Le haïku francophone en est encore à ses balbutiements. Toutefois, les Éditions David, à Ottawa, ont créé, en 1996, une collection spécialisée en haïkus. Cette maison d’édition publie des haïkus de poètes contemporains qui sont plus près des lecteurs d’aujourd’hui qui en sont à leur première incursion dans le monde du haïku: «Balcon enneigé / Pour activer le printemps / Quelques coups de pelle» (Hélène Bouchard).
L’apparente facilité du haïku est un leurre: cette forme poétique est si dense que la moindre erreur gâche l’effet souhaité. Un haïku réussi doit, par définition, être sobre dans sa formulation, utiliser les mots justes, faire référence à un ici et un maintenant très précis qui, bien souvent, trouvent leurs assises sur le temps, le quotidien ou les saisons. De sa forme brève, le haïku tire un pouvoir d’évocation qui, en laissant le lecteur deviner les éléments manquants, demande une lecture lente et surtout attentive. La force du haïku réside véritablement dans son pouvoir d’évocation.

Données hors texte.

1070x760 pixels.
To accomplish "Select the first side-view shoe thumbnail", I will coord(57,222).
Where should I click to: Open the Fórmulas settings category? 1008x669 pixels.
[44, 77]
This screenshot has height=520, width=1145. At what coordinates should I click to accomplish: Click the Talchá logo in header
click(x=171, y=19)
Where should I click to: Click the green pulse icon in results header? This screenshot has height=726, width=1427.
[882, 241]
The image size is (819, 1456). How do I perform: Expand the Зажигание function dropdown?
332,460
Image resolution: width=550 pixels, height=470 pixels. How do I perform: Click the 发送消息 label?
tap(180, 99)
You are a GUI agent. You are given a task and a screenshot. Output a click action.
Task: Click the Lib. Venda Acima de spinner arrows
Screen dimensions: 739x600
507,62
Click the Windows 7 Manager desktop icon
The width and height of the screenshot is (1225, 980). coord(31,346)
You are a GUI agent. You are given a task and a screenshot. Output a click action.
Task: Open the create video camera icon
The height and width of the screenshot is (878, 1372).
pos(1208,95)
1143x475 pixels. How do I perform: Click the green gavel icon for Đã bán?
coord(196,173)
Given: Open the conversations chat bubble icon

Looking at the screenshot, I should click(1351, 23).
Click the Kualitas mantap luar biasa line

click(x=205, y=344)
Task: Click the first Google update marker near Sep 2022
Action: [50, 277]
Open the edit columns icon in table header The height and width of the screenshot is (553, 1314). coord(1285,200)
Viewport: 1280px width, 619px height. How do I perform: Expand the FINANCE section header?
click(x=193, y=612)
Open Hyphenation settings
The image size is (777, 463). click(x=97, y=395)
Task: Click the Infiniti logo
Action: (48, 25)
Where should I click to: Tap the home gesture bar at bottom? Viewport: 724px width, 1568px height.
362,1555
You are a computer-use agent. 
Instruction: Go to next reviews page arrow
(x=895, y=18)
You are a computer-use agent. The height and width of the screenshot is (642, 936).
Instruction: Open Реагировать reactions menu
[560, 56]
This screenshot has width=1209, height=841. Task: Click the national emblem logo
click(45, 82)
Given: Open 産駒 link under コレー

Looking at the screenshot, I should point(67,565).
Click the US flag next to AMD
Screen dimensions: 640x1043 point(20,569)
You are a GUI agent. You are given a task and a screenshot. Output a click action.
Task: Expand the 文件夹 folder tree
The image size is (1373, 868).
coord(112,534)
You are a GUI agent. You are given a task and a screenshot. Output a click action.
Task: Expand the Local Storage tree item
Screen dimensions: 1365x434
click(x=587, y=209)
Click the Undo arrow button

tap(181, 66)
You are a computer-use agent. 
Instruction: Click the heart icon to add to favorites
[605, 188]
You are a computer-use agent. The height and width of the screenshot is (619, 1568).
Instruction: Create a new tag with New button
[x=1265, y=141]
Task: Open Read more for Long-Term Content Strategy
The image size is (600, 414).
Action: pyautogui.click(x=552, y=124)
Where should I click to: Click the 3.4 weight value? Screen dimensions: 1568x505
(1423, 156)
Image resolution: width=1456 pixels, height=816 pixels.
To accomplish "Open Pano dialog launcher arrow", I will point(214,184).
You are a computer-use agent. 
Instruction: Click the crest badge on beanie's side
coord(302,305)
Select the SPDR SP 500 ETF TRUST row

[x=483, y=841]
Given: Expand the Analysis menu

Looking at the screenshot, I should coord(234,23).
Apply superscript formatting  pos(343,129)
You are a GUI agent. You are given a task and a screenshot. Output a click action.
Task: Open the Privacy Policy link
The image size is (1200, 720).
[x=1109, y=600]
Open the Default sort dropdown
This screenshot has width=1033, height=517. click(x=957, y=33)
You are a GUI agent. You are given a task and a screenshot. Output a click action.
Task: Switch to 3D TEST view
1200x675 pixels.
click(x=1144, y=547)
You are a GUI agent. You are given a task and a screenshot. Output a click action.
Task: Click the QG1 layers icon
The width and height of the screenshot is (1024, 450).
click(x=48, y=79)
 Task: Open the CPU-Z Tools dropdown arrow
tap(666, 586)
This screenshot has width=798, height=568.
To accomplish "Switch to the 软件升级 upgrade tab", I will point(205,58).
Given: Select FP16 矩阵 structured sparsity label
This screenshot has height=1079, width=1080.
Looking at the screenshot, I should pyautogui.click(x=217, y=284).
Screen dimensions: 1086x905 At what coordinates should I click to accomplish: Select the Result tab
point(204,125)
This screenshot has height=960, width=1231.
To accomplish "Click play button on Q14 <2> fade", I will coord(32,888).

Bref, le haïku est tel un clin d’œil. Furtif et magique, il nous fait souvent sourire et nous amène dans un temps et un lieu précis qui tendent vers l’universel, puisqu’ils font partie de la vie de la majorité de gens: «Petit déjeuner / J’ai la tête à l’envers / Dans une cuillère» (Francine Chicoine). Bashô, l’un des haïkistes japonais les plus reconnus, disait: «Un poème doit révéler […] l’immuable, l’éternité qui nous déborde et le fugitif, l’éphémère qui nous traverse.» Comme quoi, à travers un moment très précis, le haïku nous porte vers quelque chose d’infiniment plus grand: «Seul à l’étranger / Je vois ton écriture / Sur une enveloppe» (André Duhaime). Dans le haïku précédent, force est de constater que l’on ne nomme que des faits, mais que l’on devine l’état d’esprit du poète.
Le haïku est un poème de circonstances, à déguster tranquillement, comme un bon vin, pour en laisser s’épanouir toutes les saveurs. Pour ceux qui aiment les petits bonheurs et les choses toutes simples, c’est à découvrir.
Quelques suggestions:
Jessica Tremblay, Le sourire de l’épouvantail, Éditions David, Ottawa, 2003.
Anthologie du poème cours japonais, Gallimard, 2002.
France Cayouette, La lenteur au bout de l’aile, Éditions David, Ottawa, 2007.